The old adage goes "there are only two hard things in software: naming things and cache expiration." We can all agree, naming things is a doozy. Cache expiration isn't nearly so difficult. Considering how important caching is to a performant Rails application, it's well worth learning. With a few fundamental concepts under your belt there's nothing to it.
Rails comes with caching built in. It is available anywhere you can reference
Rails
, and as the cache
method within every controller and view. You don't
have to look far to access the cache. The real work is deciding what to put in
the cache, and how to keep it fresh. A stale cache gives users the sense that
the system is slow or broken, and we don't want that. This is where expiration
comes in. How do we ensure old data is expired?
Expiring Cached Data
Broadly, there are only three approaches to cache expiration. Each has overlapping use cases and varying granularity:
- Key Based — Everything that is cached is referenced by a unique name, this is the key. The key is composed of parts that uniquely identify a value. Often one of those parts is a timestamp or a counter, some value that will change when the data that the key represents changes. This is the finest level of cache expiration.
- Time Based — When values are cached an expiration time is set as well. When the expiration time comes around the value is dropped, and it's time to cache a new value. Expirations can be on the order of milliseconds (system level), or years (HTTP asset level).
- Purging — This is the nuclear option. Everything is cached using the same
key, forever, until all of the values are dropped. This isn't as useless as
it may sound. For example, the
MemoryStore
only retains values as long as the parent process is alive. Once the process stops the memory holding cached values is released. For applications with data that changes less frequently than the application restarts this is a viable option.
Regardless of how values are expired they are always referenced by a key. It all comes down to keys. The fundamental cache operation is fetch, which checks the cache store for the existence of a key and returns the value it finds. If the key isn't found it then generates the value, writes it to the store, and then returns the new value.
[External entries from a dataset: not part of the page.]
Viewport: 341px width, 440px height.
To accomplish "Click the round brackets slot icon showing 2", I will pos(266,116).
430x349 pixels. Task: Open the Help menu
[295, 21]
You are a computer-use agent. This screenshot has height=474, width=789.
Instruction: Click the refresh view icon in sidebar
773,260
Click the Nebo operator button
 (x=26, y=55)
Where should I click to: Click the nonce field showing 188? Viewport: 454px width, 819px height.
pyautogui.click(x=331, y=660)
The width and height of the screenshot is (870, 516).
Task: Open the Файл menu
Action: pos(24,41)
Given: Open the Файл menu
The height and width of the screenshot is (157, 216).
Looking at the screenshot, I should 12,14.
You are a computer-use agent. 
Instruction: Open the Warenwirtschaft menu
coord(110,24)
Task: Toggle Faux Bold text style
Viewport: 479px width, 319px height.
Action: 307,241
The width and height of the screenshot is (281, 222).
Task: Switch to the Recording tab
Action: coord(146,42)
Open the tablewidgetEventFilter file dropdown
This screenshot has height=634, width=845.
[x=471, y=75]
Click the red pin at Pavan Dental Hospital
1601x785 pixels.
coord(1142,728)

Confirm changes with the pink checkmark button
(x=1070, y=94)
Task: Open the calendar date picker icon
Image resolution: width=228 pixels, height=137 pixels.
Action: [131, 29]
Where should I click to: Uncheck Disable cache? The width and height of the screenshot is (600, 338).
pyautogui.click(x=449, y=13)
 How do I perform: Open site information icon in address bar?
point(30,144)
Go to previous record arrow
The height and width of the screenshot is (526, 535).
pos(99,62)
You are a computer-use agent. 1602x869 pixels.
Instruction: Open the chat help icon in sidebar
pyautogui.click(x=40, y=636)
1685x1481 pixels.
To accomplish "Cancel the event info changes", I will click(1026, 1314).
The way cache keys are composed is critical to how effectively values are expired. Compose a key too broadly and the cache is busted more often than it should be, making it inefficient. A well composed key, or set of keys, smoothes everything out. Let's look at some recipes for cache key composition, and which situations they work for.
Composing Cache Keys
Cache keys are built from unique segments which change when the data they reference changes. Be aware that the precise structure of the key isn't important. The order of segments and how they are separated is inconsequential, so long as they combine into a unique value.
Simple
:class/:id -> Post/1
The most basic cache key structure possible, only a model name and the id
. The
parts represent the bare information needed to retrieve a cached value. This
type of key can only be expired by time or a full purge, making it of limited
value in production systems.
Timestamped
:class/:id-:timestamp -> Post/1-1468239686
A timestamped key appends a model's updated_at
timestamp in milliseconds. When
the model is updated or touched, the cache is expired. This is what is
generated for ActiveRecord
models out of the box. How records are touched, and
whether they touch associated records, is critical to proper cache
expiration. In the world of ActiveRecord
it's alright to touch yourself, touch
your friends, and touch your friend's friends.
Collection
:class_plural/:last_updated/:count -> Posts/1468239686/8
When all of the values in a collection can be cached together you have to consider more than the ids. Instead, a collection's cache key combines the timestamp of the most recently updated model in the collection along with the collection length. If any model within the collection is updated or one is deleted the cache is expired.
Checksummed
:class/:id/:view/:checksum -> Posts/1/SomeView/a8b56bb
This includes the name of a view that generated the value and a checksum of the view at the time the value was created. This guarantees that when new fields or markup is added to the view that the cache will be expired.
Scoped
:class/:id/:role -> Post/1/staff
The role of the current user, or "scope", is appended. In this example, staff see different values than regular users. Appending the scope prevents sensitive data from leaking to regular users. It also guarantees that both values can be cached and served up independently.
Stapled
:class/:id/:user_id -> Post/1/123
Appending the user_id
generates a new cache entry for each user. Generally
this is undesirable—the cache can't be shared at all, defeating most of the
reason you are trying to cache things. However, in a system with a limited
number of users where data is extremely expensive to generate, this is a viable
option.
Cache Expiration is Crucial to Performance
Caching is critical to high performance Rails applications. The most fundamental part of effective caching is expiration, and that hinges almost exclusively on cache keys. Understanding how to compose keys for different use cases, manage key based expirations, and keep keys finely scoped is all it takes to master caching. Expiration is often maligned as being hard, but there isn't much to it. A sliver of knowledge will get you a long way.